'''

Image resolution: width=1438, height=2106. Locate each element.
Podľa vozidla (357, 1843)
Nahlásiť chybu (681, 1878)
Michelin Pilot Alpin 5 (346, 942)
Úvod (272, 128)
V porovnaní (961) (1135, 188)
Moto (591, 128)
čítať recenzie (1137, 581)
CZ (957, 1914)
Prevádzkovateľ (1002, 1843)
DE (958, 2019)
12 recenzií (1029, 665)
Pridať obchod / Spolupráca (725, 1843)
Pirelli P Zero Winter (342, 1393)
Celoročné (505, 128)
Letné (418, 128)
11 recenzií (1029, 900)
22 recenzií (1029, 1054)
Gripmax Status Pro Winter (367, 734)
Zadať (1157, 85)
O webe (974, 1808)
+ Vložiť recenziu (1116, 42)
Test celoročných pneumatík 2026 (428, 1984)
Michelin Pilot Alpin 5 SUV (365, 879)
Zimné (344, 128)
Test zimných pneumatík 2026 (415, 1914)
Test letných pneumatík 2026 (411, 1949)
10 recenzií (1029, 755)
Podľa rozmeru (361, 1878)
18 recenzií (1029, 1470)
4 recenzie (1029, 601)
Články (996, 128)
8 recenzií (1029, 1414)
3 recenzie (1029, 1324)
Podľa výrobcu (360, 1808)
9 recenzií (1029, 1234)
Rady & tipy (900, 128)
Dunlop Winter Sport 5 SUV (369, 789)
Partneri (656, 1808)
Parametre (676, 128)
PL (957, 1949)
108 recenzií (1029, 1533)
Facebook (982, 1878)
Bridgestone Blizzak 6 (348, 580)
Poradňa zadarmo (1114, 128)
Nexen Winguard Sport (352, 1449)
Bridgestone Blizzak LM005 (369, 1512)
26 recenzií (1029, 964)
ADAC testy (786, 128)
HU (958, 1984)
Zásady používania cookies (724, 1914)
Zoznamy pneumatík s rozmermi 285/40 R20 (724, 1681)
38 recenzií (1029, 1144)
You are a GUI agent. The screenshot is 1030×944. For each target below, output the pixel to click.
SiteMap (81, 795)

'''

▶ **課題**
上の資料を一行も漏らさず、一字も変えずに書き写すこと。

▶ **回答**
Image resolution: width=1438, height=2106. Locate each element.
Podľa vozidla (357, 1843)
Nahlásiť chybu (681, 1878)
Michelin Pilot Alpin 5 (346, 942)
Úvod (272, 128)
V porovnaní (961) (1135, 188)
Moto (591, 128)
čítať recenzie (1137, 581)
CZ (957, 1914)
Prevádzkovateľ (1002, 1843)
DE (958, 2019)
12 recenzií (1029, 665)
Pridať obchod / Spolupráca (725, 1843)
Pirelli P Zero Winter (342, 1393)
Celoročné (505, 128)
Letné (418, 128)
11 recenzií (1029, 900)
22 recenzií (1029, 1054)
Gripmax Status Pro Winter (367, 734)
Zadať (1157, 85)
O webe (974, 1808)
+ Vložiť recenziu (1116, 42)
Test celoročných pneumatík 2026 (428, 1984)
Michelin Pilot Alpin 5 SUV (365, 879)
Zimné (344, 128)
Test zimných pneumatík 2026 (415, 1914)
Test letných pneumatík 2026 (411, 1949)
10 recenzií (1029, 755)
Podľa rozmeru (361, 1878)
18 recenzií (1029, 1470)
4 recenzie (1029, 601)
Články (996, 128)
8 recenzií (1029, 1414)
3 recenzie (1029, 1324)
Podľa výrobcu (360, 1808)
9 recenzií (1029, 1234)
Rady & tipy (900, 128)
Dunlop Winter Sport 5 SUV (369, 789)
Partneri (656, 1808)
Parametre (676, 128)
PL (957, 1949)
108 recenzií (1029, 1533)
Facebook (982, 1878)
Bridgestone Blizzak 6 (348, 580)
Poradňa zadarmo (1114, 128)
Nexen Winguard Sport (352, 1449)
Bridgestone Blizzak LM005 (369, 1512)
26 recenzií (1029, 964)
ADAC testy (786, 128)
HU (958, 1984)
Zásady používania cookies (724, 1914)
Zoznamy pneumatík s rozmermi 285/40 R20 (724, 1681)
38 recenzií (1029, 1144)
You are a GUI agent. The screenshot is 1030×944. For each target below, output the pixel to click.
SiteMap (81, 795)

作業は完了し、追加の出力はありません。